There have been a number of studies that prioritized streams or sub-basins in the watershed for water quality improvement. These studies each used a different approach for prioritization. The IRWP Watershed Management Plan summarizes the significant studies and compares their results.
Summary of recommended Best Management Practices for the Illinois River Watershed
Land use changes are projected to be significant. The incorporated municipalities combined cover approximately 22% of the watershed area, while urban land use currently accounts for 13%. The towns and cities, however, have designated planning areas, defining the potential extent of future annexation and municipal service extensions which will constitute almost 58% of the total watershed area, approximately tripling the current incorporated area within the Watershed. Practices such as Low Impact Development and Green Infrastructure will be implemented and should be used to address increased impervious surfaces and stormwater runoff in planning strategies.
These urban management challenges are critical areas to be addressed with some of the greatest opportunity for positive impacts and water quality improvements in the watershed. These are also tremendous opportunities to continue to build on the region’s history of working together to solve common problems.
In May 2007, the Illinois River Watershed Partnership began the process of developing a comprehensive Watershed Management Plan following U.S. EPA watershed planning elements for the upper Illinois River Watershed in Arkansas. Our goal was a comprehensive watershed-based management plan that provided information to generate options for management approaches and practices that address conditions believed to impair, degrade, or threaten water quality in the upper Illinois River Watershed.

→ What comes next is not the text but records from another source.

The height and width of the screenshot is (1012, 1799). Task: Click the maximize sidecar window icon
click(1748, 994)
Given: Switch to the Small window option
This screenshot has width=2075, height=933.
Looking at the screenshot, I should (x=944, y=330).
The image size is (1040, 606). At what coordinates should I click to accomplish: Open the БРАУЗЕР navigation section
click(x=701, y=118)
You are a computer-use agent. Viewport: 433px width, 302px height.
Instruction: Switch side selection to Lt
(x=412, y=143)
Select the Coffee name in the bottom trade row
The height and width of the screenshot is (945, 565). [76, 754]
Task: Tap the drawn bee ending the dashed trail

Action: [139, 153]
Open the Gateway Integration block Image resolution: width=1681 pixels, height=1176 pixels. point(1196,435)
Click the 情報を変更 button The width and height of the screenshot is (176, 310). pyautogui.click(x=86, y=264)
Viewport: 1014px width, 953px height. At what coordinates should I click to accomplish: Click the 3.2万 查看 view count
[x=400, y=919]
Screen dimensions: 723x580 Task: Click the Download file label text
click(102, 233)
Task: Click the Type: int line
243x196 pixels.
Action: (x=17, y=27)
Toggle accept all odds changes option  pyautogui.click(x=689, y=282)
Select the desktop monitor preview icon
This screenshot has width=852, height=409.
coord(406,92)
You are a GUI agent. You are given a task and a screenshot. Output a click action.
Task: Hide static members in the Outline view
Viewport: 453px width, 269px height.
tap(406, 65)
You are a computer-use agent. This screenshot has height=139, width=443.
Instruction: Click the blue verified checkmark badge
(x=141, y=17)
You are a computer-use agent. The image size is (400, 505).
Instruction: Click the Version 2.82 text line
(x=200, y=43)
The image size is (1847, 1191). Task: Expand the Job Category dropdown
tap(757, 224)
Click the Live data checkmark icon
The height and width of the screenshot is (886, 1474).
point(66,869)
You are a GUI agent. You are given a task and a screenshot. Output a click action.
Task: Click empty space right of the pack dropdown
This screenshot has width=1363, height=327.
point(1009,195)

But none of it is possible without the support and participation from landowners, municipalities, counties, industries, and landowners. Developing a stakeholder-driven watershed management plan for a watershed as large and diverse as the Upper Illinois River Watershed is a difficult process. That’s why an established watershed partnership that is diverse in nature is essential. Leadership, communication, a shared vision and commitment are essential to the process of working together through voluntary practices to achieve success!